# What you should do
Turn the material between the lines holding "This screenshot has width=990, height=660." and "click(249, 405)", inclusive, into a Markdown table with the columns Number and Text. Skip blank lines and leave the pictures out.

******

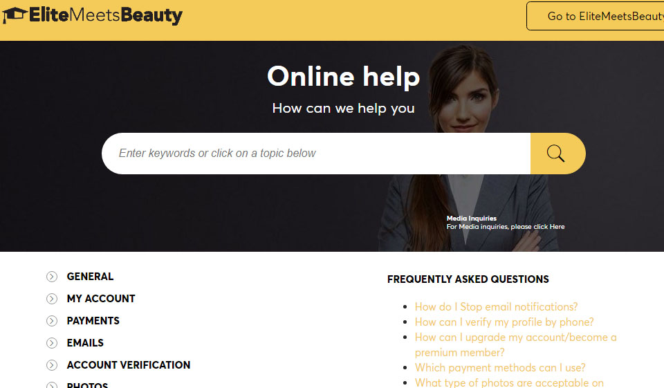
Task: Open 'How do I Stop email notifications?'
Action: [496, 306]
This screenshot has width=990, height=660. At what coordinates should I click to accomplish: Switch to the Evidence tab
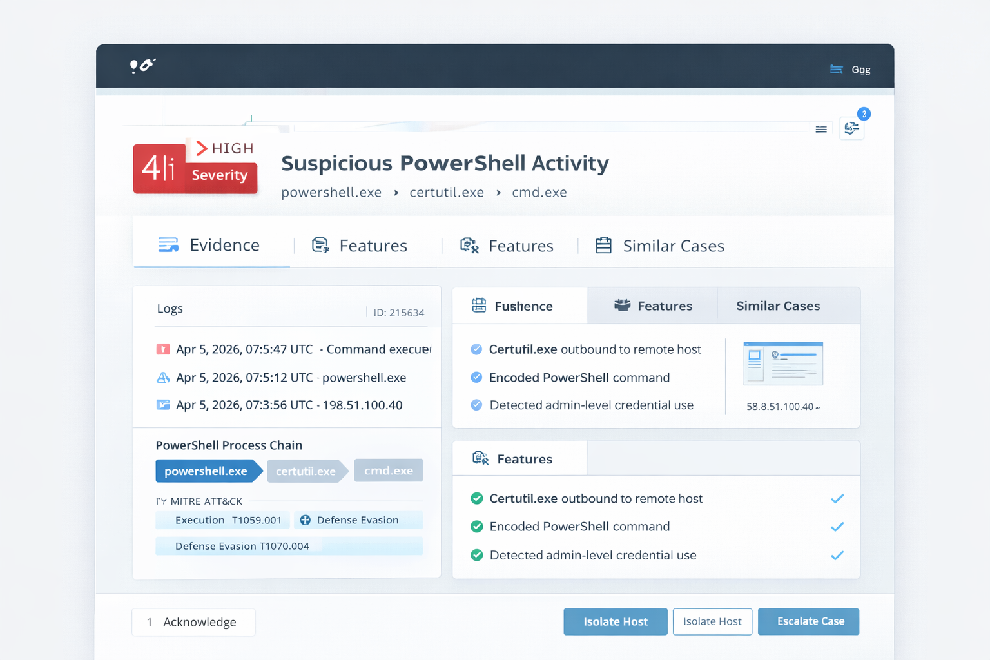coord(211,246)
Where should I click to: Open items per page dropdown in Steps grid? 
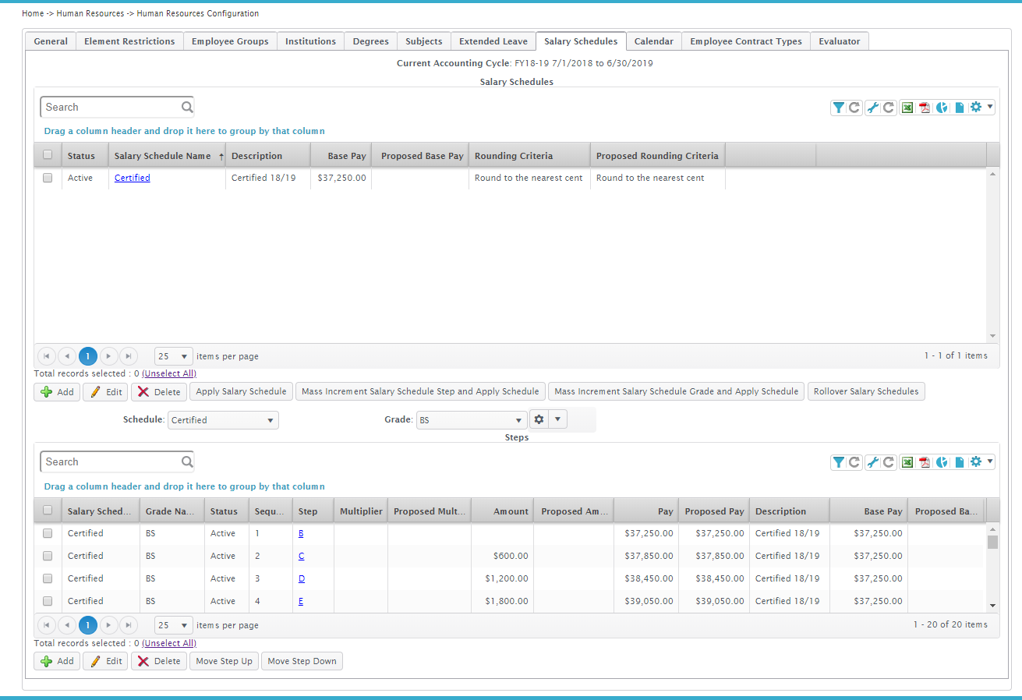click(174, 625)
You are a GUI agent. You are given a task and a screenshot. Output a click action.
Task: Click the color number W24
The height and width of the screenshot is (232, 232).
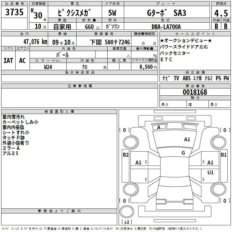pyautogui.click(x=48, y=67)
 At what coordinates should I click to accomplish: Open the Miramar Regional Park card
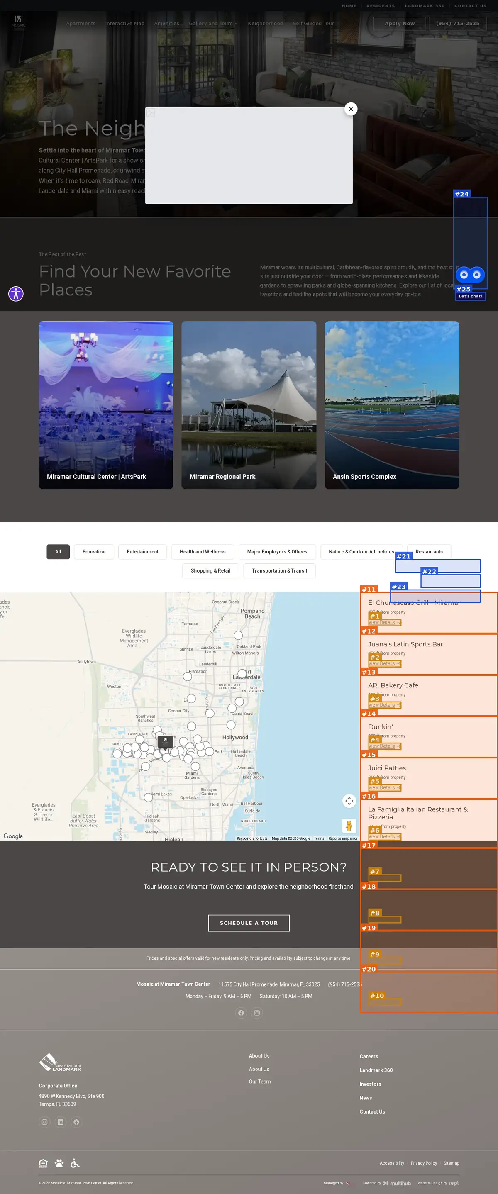click(249, 405)
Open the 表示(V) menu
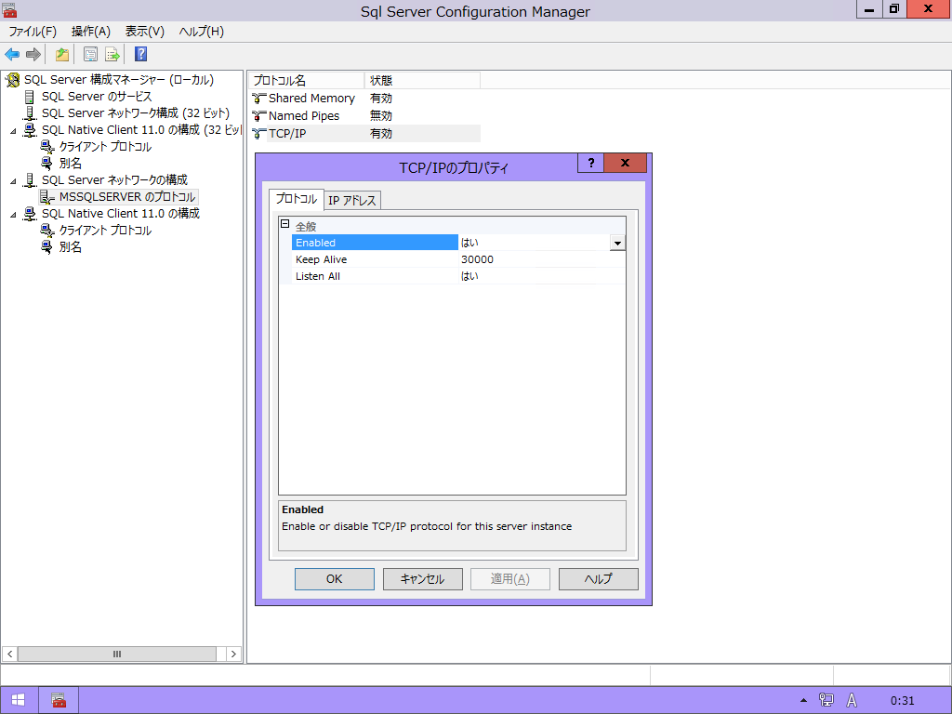 coord(144,32)
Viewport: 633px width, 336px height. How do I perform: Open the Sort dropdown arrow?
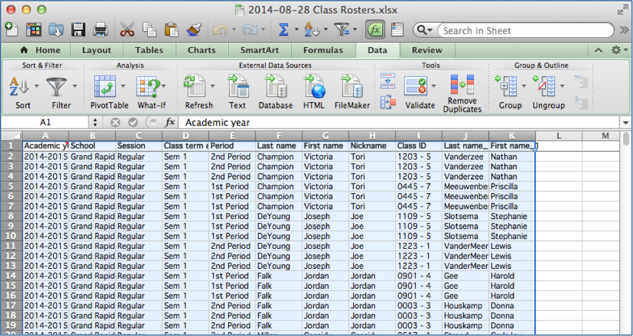tap(37, 86)
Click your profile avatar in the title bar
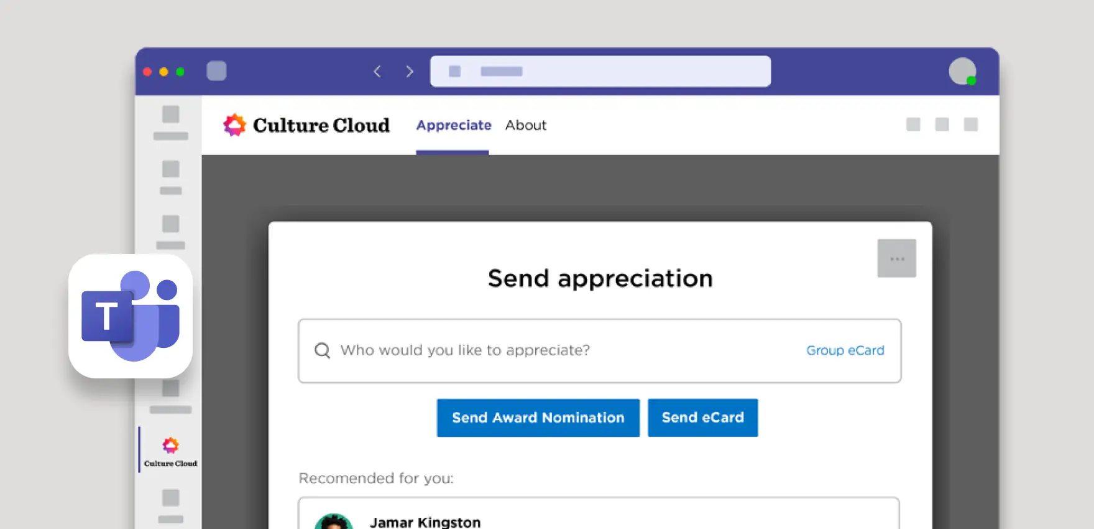Viewport: 1094px width, 529px height. [x=962, y=70]
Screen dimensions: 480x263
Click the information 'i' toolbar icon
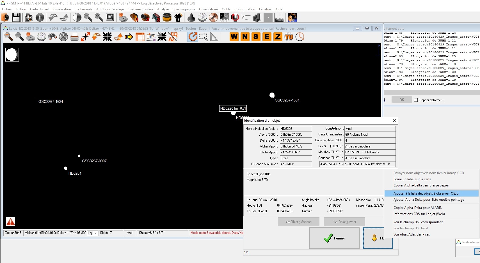(40, 17)
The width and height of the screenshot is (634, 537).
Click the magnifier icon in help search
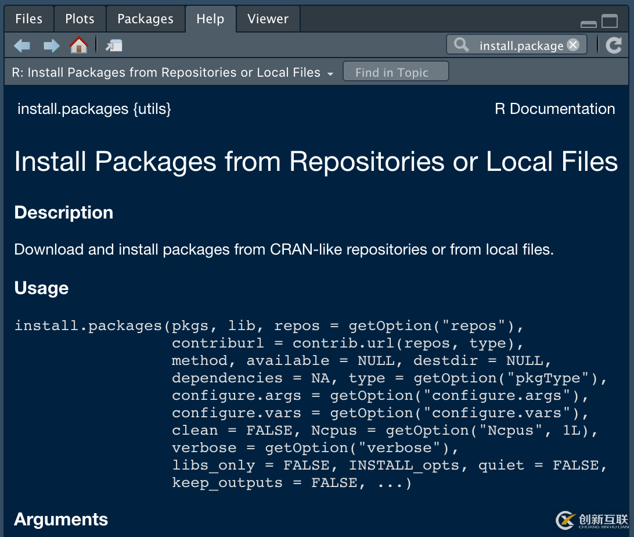pyautogui.click(x=462, y=45)
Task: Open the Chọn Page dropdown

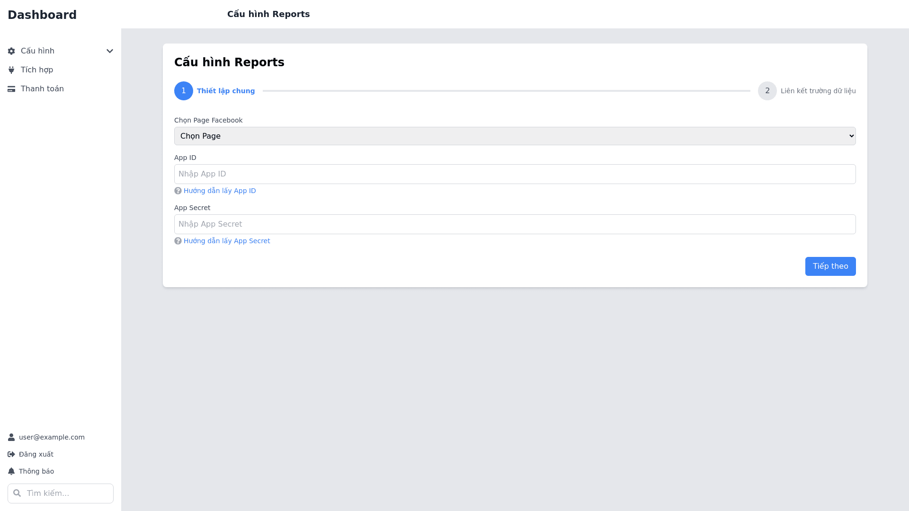Action: (515, 136)

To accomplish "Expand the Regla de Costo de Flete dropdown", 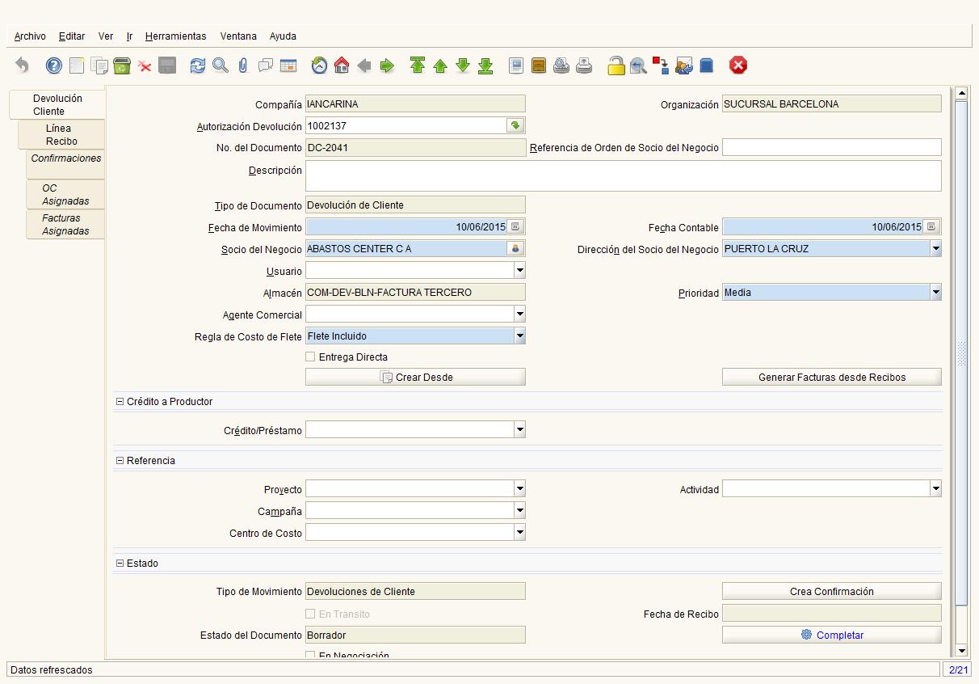I will (x=519, y=336).
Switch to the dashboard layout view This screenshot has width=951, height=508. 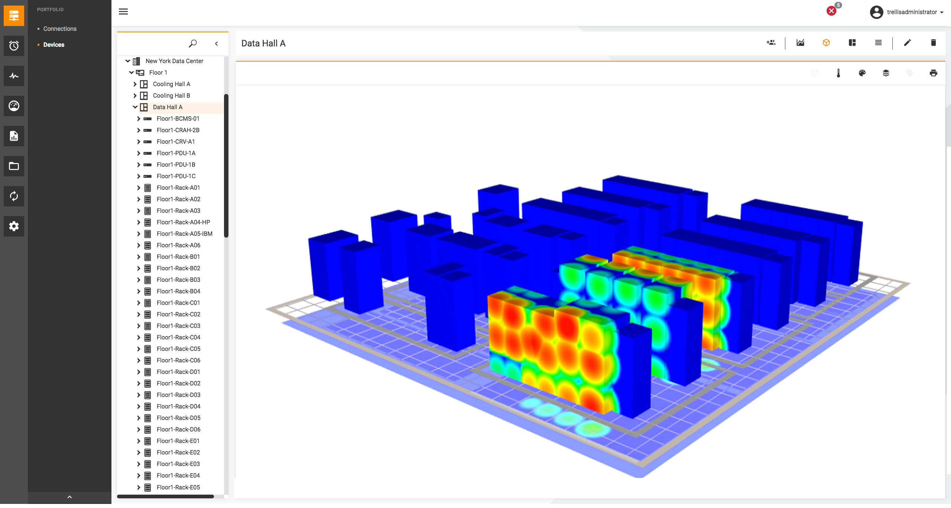point(852,43)
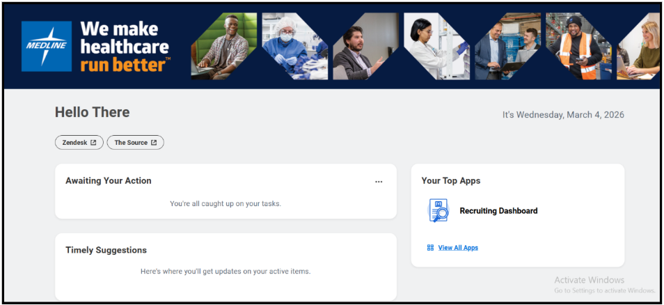Click the bearded man gesturing photo

pyautogui.click(x=366, y=46)
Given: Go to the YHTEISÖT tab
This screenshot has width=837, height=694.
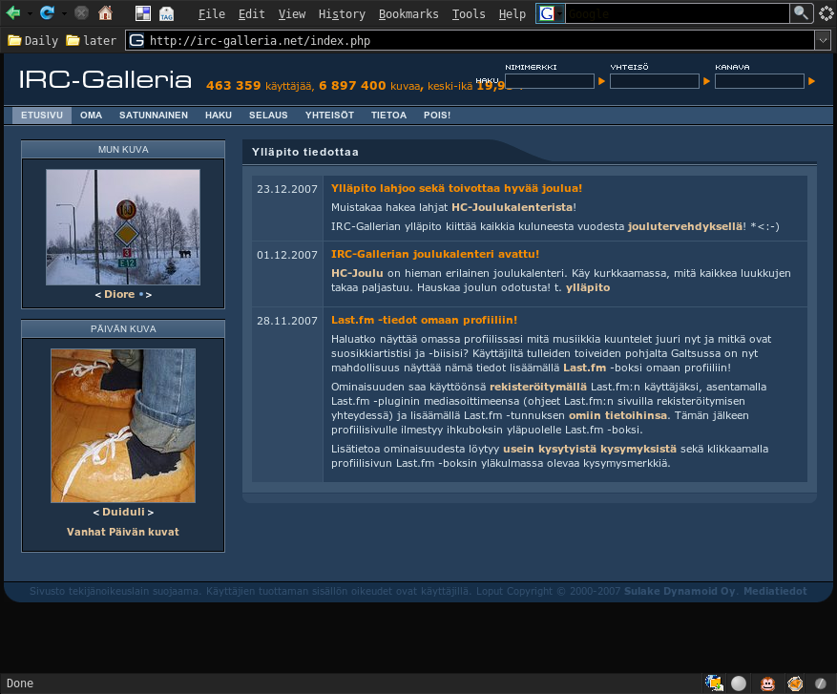Looking at the screenshot, I should tap(329, 116).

******

# Right answer
| Number | Text |
|---|---|
| 1 | This screenshot has width=990, height=660. At what coordinates should I click to accomplish: Switch to the Evidence tab |
| 2 | coord(211,246) |
| 3 | Where should I click to: Open items per page dropdown in Steps grid?  |
| 4 | click(174, 625) |
| 5 | You are a GUI agent. You are given a task and a screenshot. Output a click action. |
| 6 | Task: Click the color number W24 |
| 7 | The height and width of the screenshot is (232, 232). |
| 8 | pyautogui.click(x=48, y=67) |
| 9 |  At what coordinates should I click to accomplish: Open the Miramar Regional Park card |
| 10 | click(249, 405) |